## OBIETTIVO DICHIARATO
Prosegui il testo su Pinocchio subito dopo la sua ultima frase.

## TESTO FORNITO

L’applicazione per iPad del 2011 è considerata una delle migliori dell’anno (pubblicata anche in Francia); la serie tv C’era una volta (Once Upon a Time), che ha ottenuto ottimo successo mescola varie favole, con Geppetto e Pinocchio che grazie ad un armadio nato da un albero magico permettono di fuggire dalla maledizione della Regina; nel gennaio 2012 è uscito il terzo numero del fumetto horror Pinocchio, Vampire Slayer: Of Wood and Blood; nel 2019 la Disney inizierà le riprese del film live-action, con Paul King (Paddington 1 e 2) scelto come regista e Chris Weitz (Rogue One: A Star Wars Story) sceneggiatore, con riprese che avverranno in Inghilterra e in Italia.


Film Pinocchio

Pinocchio odia regole imposte: “Vi prometto (…) che da oggi in poi sarò buono – dice mentendo a Geppetto - anderò a scuola, studierò e mi farò onore... (…) io non sono come gli altri ragazzi! Io sono più buono di tutti e dico sempre la verità. Vi prometto, babbo, che imparerò un’arte e che sarò la consolazione e il bastone della vostra vecchiaia”.

Pinocchio si fida di quell’amico che poi ti tradisce: “Io volevo tornare a casa: io volevo essere ubbidiente: io volevo seguitare a studiare e a farmi onore... – dice alla Marmottina - ma Lucignolo mi disse: «Perché vuoi annoiarti a studiare? Perché vuoi andare alla scuola? Vieni piuttosto con me, nel Paese dei Balocchi: lì non studieremo più: lì ci divertiremo dalla mattina alla sera e staremo sempre allegri». (…) io sono un burattino senza giudizio... e senza cuore. Oh! se avessi avuto un zinzino di cuore (…) se incontro Lucignolo voglio dire un sacco e una sporta!”

## INFORMAZIONI REGISTRATE
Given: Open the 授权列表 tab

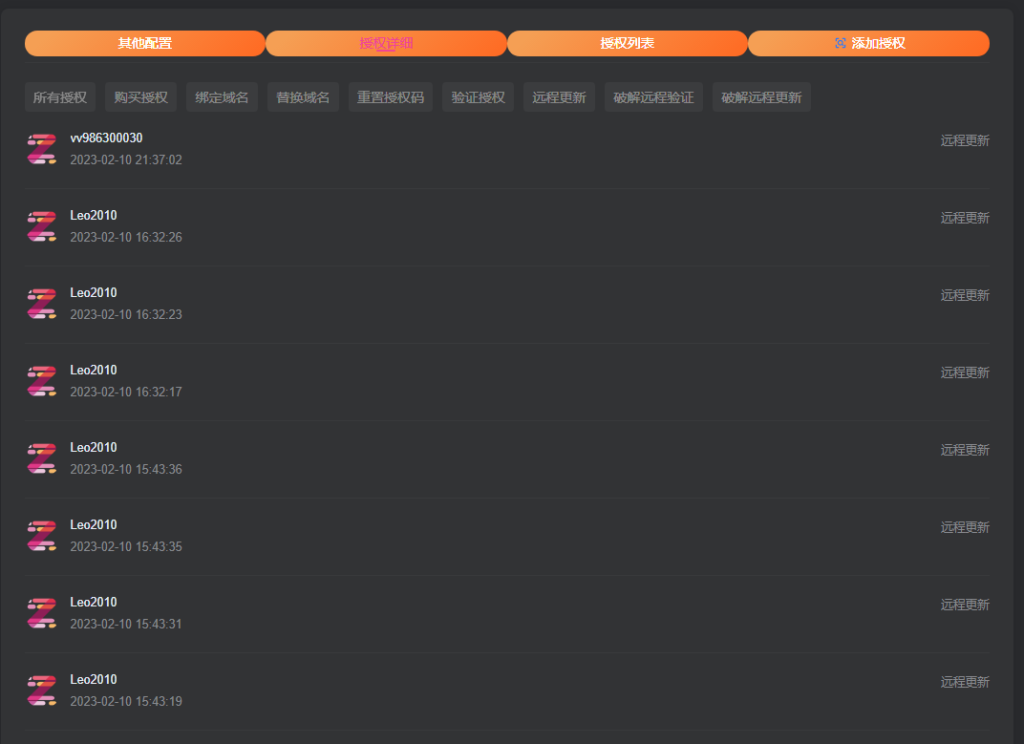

## RISULTATO DELL'ESERCIZIO
Pinocchio crede ad una promessa, per cui ci si impegna scoprendo però che si trattava di un escamotage per essere truffati: “Sappi dunque che, mentre tu eri in città – dice il Pappagallo - la Volpe e il Gatto sono tornati in questo campo: hanno preso le monete d’oro sotterrate, e poi sono fuggiti come il vento. E ora chi li raggiunge, è bravo!”. Pinocchio è deluso: “Pinocchio restò a bocca aperta (…) cominciò colle mani e colle unghie a scavare il terreno che aveva annaffiato. E scava, scava, scava, fece una buca così profonda, che ci sarebbe entrato per ritto un pagliaio: ma le monete non ci erano più”.


E poi fugge, come quando si finisce in una situazione di perdizione e si crede che qualcuno ci stai cercando, mentre il tempo del ricordo sovrasta quello della ricerca e lentamente si finisce nel dimenticatoio (Geppetto che nel pescecane non si danna per cercare il suo figliolo): “Ti riconobbi anch’io, – dice Geppetto, – e sarei volentieri tornato alla spiaggia: ma come fare? Il mare era grosso e un cavallone m’arrovesciò la barchetta. Allora un orribile Pescecane (…) m’inghiottì come un tortellino di Bologna. (…) saranno oramai due anni: due anni, Pinocchio mio, che mi son parsi due secoli!”.

Alla fine una forza superiore ci conduce alla salvezza, una crescita che si temeva perduta e che invece è concessa, rappacificandosi con il proprio passato: “Bravo Pinocchio! – dice la Fata Turchina - In grazia del tuo buon cuore, io ti perdono tutte le monellerie che hai fatto fino a oggi. (…) Metti giudizio per l’avvenire, e sarai felice”.

E la salvezza finale non poteva che giungere, nonostante Collodi l’avesse evitata. Lo scrittore, non potendone più di questo burattino che viveva sulle pagine del quotidiano Giornale per i bambini, decise di farlo morire impiccato ad un albero: “Gli legarono le mani dietro le spalle e passatogli un nodo scorsoio intorno alla gola, lo attaccarono penzoloni al ramo di una grossa pianta detta la Quercia grande. (…) e balbettò quasi moribondo – Oh babbo mio! se tu fossi qui!... E non ebbe fiato per dir altro. Chiuse gli occhi, aprì la bocca, stirò le gambe e, dato un grande scrollone, rimase lì come intirizzito”. I lettori non accettarono la morte, Collodi non poteva rompere l’ordine in questa maniera, lo fece vivere facendo giungere il Falco che sciolse il nodo. Ecco quindi la versione che giunge al film della Disney nel 1940, con l’omonima pellicola di Hamilton Luske e Ben Sharpsteen. Il film – con 84,254,167 dollari d’incasso - è stato inserito tra i migliori 25 film d’animazione di sempre, pur rappresentando “le aspirazioni di un popolo in un determinato periodo della sua storia” (Gianni Rondolino, Storia del cinema, Utet, 1988, p. 295), consegnandolo all’immaginario collettivo con atteggiamenti che esulavano da quello presente nel romanzo del 1881.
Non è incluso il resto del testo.